Unnamed: 0,tweet_id,label,text,binary_emotion
0,1956967341,empty,@tiffanylue i know i was listenin to bad habi...,0
1,1956967666,sadness,Layin n bed with a headache ughhhh...waitin o...,0
2,1956967696,sadness,Funeral ceremony...gloomy friday...,0
3,1956967789,enthusiasm,wants to hang out with friends SOON!,1
4,1956968416,neutral,@dannycastillo We want to trade with someone w...,1
...,...,...,...,...
39995,1753918954,neutral,@JohnLloydTaylor,1
39996,1753919001,love,Happy Mothers Day All my love,1
39997,1753919005,love,Happy Mother's Day to all the mommies out ther...,1
39998,1753919043,happiness,@niariley WASSUP BEAUTIFUL!!! FOLLOW ME!! PEE...,1


#### Choix des variables

In [18]:
X = text_emotion['text']
y = text_emotion['binary_emotion']
X_train, X_test, y_train, y_test = train_test_split(X, y, test_size=0.2)

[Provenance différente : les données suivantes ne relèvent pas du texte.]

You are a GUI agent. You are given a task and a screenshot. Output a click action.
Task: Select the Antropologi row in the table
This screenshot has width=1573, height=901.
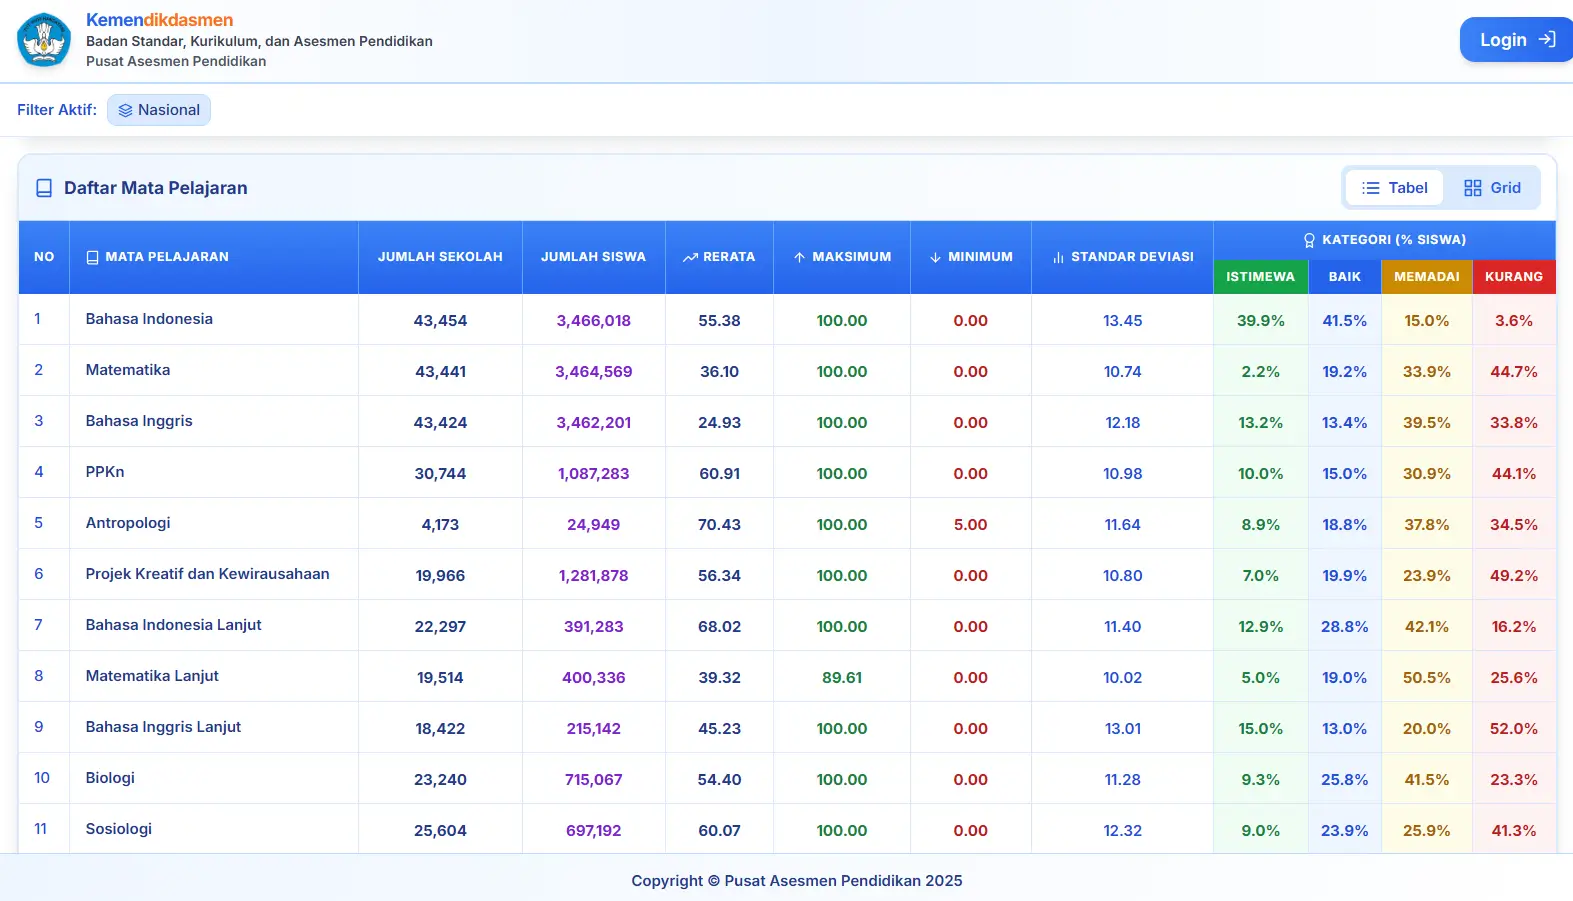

#### Mise en place du modèle

In [19]:
vectorizer = CountVectorizer(min_df=0, lowercase=False)
vectorizer.fit(text_emotion['text'])

CountVectorizer(lowercase=False, min_df=0)

In [20]:
text_train = vectorizer.transform(X_train)
text_test = vectorizer.transform(X_test)

In [21]:
classifier = LogisticRegression()
classifier.fit(text_train, y_train)
score = classifier.score(text_test, y_test)
print("Accuracy:", round(score, ndigits=4))

Accuracy: 0.7101
STOP: TOTAL NO. of ITERATIONS REACHED LIMIT.

Increase the number of iterations (max_iter) or scale the data as shown in:
    https://scikit-learn.org/stable/modules/preprocessing.html
Please also refer to the documentation for alternative solver options:
    https://scikit-learn.org/stable/modules/linear_model.html#logistic-regression
  n_iter_i = _check_optimize_result(


Les résultats obtenus dans les deux jeux de données sont différents. On peut supposer que le nombre de lignes des jeux de données influence ce score (21 456 pour le jeu de données 1 vs 40 000 pour le jeu de données 2). De plus, dans le jeu 1, nous avons 6 émotions différentes alors que le jeu 2 en présente 13, soit le double. 
Ces variations de valeurs pourraient donc avoir une certaine influence sur le score final.